# RECORDED INFORMATION
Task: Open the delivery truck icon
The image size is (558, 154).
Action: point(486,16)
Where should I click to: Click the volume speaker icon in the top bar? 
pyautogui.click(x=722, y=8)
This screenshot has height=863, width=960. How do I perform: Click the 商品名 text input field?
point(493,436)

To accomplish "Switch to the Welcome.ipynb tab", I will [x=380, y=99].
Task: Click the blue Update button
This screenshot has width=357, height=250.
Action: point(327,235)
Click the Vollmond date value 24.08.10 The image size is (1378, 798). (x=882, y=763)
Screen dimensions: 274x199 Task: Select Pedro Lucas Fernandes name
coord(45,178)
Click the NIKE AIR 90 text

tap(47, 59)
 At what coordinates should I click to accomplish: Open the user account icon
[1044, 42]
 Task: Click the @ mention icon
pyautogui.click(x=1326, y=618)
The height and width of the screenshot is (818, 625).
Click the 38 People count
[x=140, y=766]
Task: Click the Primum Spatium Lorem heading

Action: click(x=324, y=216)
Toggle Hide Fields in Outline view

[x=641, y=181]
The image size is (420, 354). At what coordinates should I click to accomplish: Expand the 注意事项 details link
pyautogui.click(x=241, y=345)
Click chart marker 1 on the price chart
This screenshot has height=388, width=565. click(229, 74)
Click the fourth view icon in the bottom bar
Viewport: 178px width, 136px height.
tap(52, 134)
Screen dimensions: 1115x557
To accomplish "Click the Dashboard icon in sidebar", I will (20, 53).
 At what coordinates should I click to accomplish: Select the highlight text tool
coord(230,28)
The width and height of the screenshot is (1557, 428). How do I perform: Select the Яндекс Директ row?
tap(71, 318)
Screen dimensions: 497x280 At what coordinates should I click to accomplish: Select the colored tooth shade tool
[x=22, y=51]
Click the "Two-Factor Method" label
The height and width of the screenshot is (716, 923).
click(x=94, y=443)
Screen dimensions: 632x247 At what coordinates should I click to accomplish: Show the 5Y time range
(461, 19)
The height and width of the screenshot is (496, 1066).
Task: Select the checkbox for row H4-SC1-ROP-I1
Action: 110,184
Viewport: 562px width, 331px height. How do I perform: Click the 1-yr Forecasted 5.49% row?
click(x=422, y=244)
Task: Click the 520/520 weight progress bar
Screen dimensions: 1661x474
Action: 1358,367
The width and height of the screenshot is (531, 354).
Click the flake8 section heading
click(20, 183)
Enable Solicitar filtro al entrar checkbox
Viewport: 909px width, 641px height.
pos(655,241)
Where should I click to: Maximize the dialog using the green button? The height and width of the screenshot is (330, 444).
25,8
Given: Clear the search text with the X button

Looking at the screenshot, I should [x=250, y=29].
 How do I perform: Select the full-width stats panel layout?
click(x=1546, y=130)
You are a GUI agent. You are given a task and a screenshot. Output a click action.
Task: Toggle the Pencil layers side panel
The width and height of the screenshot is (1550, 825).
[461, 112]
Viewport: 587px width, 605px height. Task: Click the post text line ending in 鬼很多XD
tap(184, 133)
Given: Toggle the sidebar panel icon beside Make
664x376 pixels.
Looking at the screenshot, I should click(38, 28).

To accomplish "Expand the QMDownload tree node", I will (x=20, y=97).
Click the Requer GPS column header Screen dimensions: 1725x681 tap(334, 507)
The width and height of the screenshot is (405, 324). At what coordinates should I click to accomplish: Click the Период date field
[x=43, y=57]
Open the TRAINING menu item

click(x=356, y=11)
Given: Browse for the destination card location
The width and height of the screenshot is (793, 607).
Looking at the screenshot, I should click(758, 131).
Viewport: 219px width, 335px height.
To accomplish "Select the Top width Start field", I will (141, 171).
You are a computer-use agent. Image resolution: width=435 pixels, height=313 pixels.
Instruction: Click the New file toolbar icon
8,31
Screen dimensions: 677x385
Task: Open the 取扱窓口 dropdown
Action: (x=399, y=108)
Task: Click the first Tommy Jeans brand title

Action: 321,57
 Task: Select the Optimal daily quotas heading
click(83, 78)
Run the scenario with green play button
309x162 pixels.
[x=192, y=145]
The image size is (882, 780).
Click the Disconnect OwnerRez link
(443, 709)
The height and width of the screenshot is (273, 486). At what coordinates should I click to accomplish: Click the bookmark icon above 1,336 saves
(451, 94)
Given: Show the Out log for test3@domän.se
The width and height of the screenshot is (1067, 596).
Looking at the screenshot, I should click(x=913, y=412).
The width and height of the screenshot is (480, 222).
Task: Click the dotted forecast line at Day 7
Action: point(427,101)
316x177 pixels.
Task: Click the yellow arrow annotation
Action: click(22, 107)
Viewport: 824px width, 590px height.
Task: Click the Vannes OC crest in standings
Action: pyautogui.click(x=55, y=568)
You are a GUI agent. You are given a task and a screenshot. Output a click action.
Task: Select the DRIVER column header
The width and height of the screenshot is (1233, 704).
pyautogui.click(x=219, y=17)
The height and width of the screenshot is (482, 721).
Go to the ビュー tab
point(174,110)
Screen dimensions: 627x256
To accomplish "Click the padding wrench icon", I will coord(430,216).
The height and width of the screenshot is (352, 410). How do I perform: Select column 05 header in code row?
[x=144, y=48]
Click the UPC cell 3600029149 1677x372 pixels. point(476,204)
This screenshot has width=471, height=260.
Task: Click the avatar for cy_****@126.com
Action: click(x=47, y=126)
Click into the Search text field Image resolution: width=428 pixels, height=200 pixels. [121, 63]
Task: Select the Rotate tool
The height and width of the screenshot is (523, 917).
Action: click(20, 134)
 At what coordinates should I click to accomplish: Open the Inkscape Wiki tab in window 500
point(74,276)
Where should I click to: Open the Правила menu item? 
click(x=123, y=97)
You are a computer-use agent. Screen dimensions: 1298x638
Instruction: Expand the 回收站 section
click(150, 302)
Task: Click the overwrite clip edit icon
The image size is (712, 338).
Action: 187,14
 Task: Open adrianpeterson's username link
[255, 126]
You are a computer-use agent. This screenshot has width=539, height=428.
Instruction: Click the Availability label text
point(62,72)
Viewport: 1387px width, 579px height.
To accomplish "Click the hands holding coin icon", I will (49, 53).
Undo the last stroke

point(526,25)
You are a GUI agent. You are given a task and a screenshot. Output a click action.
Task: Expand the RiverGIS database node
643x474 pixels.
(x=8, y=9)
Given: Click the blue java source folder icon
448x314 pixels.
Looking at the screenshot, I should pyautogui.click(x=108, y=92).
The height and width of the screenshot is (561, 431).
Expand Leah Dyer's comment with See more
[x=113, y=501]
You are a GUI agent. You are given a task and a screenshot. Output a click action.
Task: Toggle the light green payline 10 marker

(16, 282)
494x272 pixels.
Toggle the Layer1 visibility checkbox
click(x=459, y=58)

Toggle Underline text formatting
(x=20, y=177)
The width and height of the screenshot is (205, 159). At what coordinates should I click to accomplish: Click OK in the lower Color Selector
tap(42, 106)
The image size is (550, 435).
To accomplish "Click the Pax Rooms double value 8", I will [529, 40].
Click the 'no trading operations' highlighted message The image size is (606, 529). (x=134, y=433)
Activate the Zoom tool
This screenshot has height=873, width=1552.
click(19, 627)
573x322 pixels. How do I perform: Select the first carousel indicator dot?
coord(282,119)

# HOW TO COMPLETE THIS TASK
All of the material above should be reproduced exactly.

# RESPONSE FOR THIS EXERCISE
Task: Open the delivery truck icon
The image size is (558, 154).
Action: point(486,16)
Where should I click to: Click the volume speaker icon in the top bar? 
pyautogui.click(x=722, y=8)
This screenshot has height=863, width=960. How do I perform: Click the 商品名 text input field?
point(493,436)

To accomplish "Switch to the Welcome.ipynb tab", I will [x=380, y=99].
Task: Click the blue Update button
This screenshot has width=357, height=250.
Action: point(327,235)
Click the Vollmond date value 24.08.10 The image size is (1378, 798). (x=882, y=763)
Screen dimensions: 274x199 Task: Select Pedro Lucas Fernandes name
coord(45,178)
Click the NIKE AIR 90 text

tap(47, 59)
 At what coordinates should I click to accomplish: Open the user account icon
[1044, 42]
 Task: Click the @ mention icon
pyautogui.click(x=1326, y=618)
The height and width of the screenshot is (818, 625).
Click the 38 People count
[x=140, y=766]
Task: Click the Primum Spatium Lorem heading

Action: click(x=324, y=216)
Toggle Hide Fields in Outline view

[x=641, y=181]
The image size is (420, 354). At what coordinates should I click to accomplish: Expand the 注意事项 details link
pyautogui.click(x=241, y=345)
Click chart marker 1 on the price chart
This screenshot has height=388, width=565. click(229, 74)
Click the fourth view icon in the bottom bar
Viewport: 178px width, 136px height.
tap(52, 134)
Screen dimensions: 1115x557
To accomplish "Click the Dashboard icon in sidebar", I will (20, 53).
 At what coordinates should I click to accomplish: Select the highlight text tool
coord(230,28)
The width and height of the screenshot is (1557, 428). How do I perform: Select the Яндекс Директ row?
tap(71, 318)
Screen dimensions: 497x280 At what coordinates should I click to accomplish: Select the colored tooth shade tool
[x=22, y=51]
Click the "Two-Factor Method" label
The height and width of the screenshot is (716, 923).
click(x=94, y=443)
Screen dimensions: 632x247 At what coordinates should I click to accomplish: Show the 5Y time range
(461, 19)
The height and width of the screenshot is (496, 1066).
Task: Select the checkbox for row H4-SC1-ROP-I1
Action: 110,184
Viewport: 562px width, 331px height. How do I perform: Click the 1-yr Forecasted 5.49% row?
click(x=422, y=244)
Task: Click the 520/520 weight progress bar
Screen dimensions: 1661x474
Action: 1358,367
The width and height of the screenshot is (531, 354).
Click the flake8 section heading
click(20, 183)
Enable Solicitar filtro al entrar checkbox
Viewport: 909px width, 641px height.
pos(655,241)
Where should I click to: Maximize the dialog using the green button? The height and width of the screenshot is (330, 444).
25,8
Given: Clear the search text with the X button

Looking at the screenshot, I should [x=250, y=29].
 How do I perform: Select the full-width stats panel layout?
click(x=1546, y=130)
You are a GUI agent. You are given a task and a screenshot. Output a click action.
Task: Toggle the Pencil layers side panel
The width and height of the screenshot is (1550, 825).
[461, 112]
Viewport: 587px width, 605px height. Task: Click the post text line ending in 鬼很多XD
tap(184, 133)
Given: Toggle the sidebar panel icon beside Make
664x376 pixels.
Looking at the screenshot, I should click(38, 28).

To accomplish "Expand the QMDownload tree node", I will (x=20, y=97).
Click the Requer GPS column header Screen dimensions: 1725x681 tap(334, 507)
The width and height of the screenshot is (405, 324). At what coordinates should I click to accomplish: Click the Период date field
[x=43, y=57]
Open the TRAINING menu item

click(x=356, y=11)
Given: Browse for the destination card location
The width and height of the screenshot is (793, 607).
Looking at the screenshot, I should click(758, 131).
Viewport: 219px width, 335px height.
To accomplish "Select the Top width Start field", I will (141, 171).
You are a computer-use agent. Image resolution: width=435 pixels, height=313 pixels.
Instruction: Click the New file toolbar icon
8,31
Screen dimensions: 677x385
Task: Open the 取扱窓口 dropdown
Action: (x=399, y=108)
Task: Click the first Tommy Jeans brand title

Action: 321,57
 Task: Select the Optimal daily quotas heading
click(83, 78)
Run the scenario with green play button
309x162 pixels.
[x=192, y=145]
The image size is (882, 780).
Click the Disconnect OwnerRez link
(443, 709)
The height and width of the screenshot is (273, 486). At what coordinates should I click to accomplish: Click the bookmark icon above 1,336 saves
(451, 94)
Given: Show the Out log for test3@domän.se
The width and height of the screenshot is (1067, 596).
Looking at the screenshot, I should click(x=913, y=412).
The width and height of the screenshot is (480, 222).
Task: Click the dotted forecast line at Day 7
Action: point(427,101)
316x177 pixels.
Task: Click the yellow arrow annotation
Action: click(22, 107)
Viewport: 824px width, 590px height.
Task: Click the Vannes OC crest in standings
Action: pyautogui.click(x=55, y=568)
You are a GUI agent. You are given a task and a screenshot. Output a click action.
Task: Select the DRIVER column header
The width and height of the screenshot is (1233, 704).
pyautogui.click(x=219, y=17)
The height and width of the screenshot is (482, 721).
Go to the ビュー tab
point(174,110)
Screen dimensions: 627x256
To accomplish "Click the padding wrench icon", I will coord(430,216).
The height and width of the screenshot is (352, 410). How do I perform: Select column 05 header in code row?
[x=144, y=48]
Click the UPC cell 3600029149 1677x372 pixels. point(476,204)
This screenshot has width=471, height=260.
Task: Click the avatar for cy_****@126.com
Action: click(x=47, y=126)
Click into the Search text field Image resolution: width=428 pixels, height=200 pixels. [121, 63]
Task: Select the Rotate tool
The height and width of the screenshot is (523, 917).
Action: click(20, 134)
 At what coordinates should I click to accomplish: Open the Inkscape Wiki tab in window 500
point(74,276)
Where should I click to: Open the Правила menu item? 
click(x=123, y=97)
You are a computer-use agent. Screen dimensions: 1298x638
Instruction: Expand the 回收站 section
click(150, 302)
Task: Click the overwrite clip edit icon
The image size is (712, 338).
Action: 187,14
 Task: Open adrianpeterson's username link
[255, 126]
You are a computer-use agent. This screenshot has width=539, height=428.
Instruction: Click the Availability label text
point(62,72)
Viewport: 1387px width, 579px height.
To accomplish "Click the hands holding coin icon", I will (49, 53).
Undo the last stroke

point(526,25)
You are a GUI agent. You are given a task and a screenshot. Output a click action.
Task: Expand the RiverGIS database node
643x474 pixels.
(x=8, y=9)
Given: Click the blue java source folder icon
448x314 pixels.
Looking at the screenshot, I should pyautogui.click(x=108, y=92).
The height and width of the screenshot is (561, 431).
Expand Leah Dyer's comment with See more
[x=113, y=501]
You are a GUI agent. You are given a task and a screenshot. Output a click action.
Task: Toggle the light green payline 10 marker

(16, 282)
494x272 pixels.
Toggle the Layer1 visibility checkbox
click(x=459, y=58)

Toggle Underline text formatting
(x=20, y=177)
The width and height of the screenshot is (205, 159). At what coordinates should I click to accomplish: Click OK in the lower Color Selector
tap(42, 106)
The image size is (550, 435).
To accomplish "Click the Pax Rooms double value 8", I will [529, 40].
Click the 'no trading operations' highlighted message The image size is (606, 529). (x=134, y=433)
Activate the Zoom tool
This screenshot has height=873, width=1552.
click(19, 627)
573x322 pixels. How do I perform: Select the first carousel indicator dot?
coord(282,119)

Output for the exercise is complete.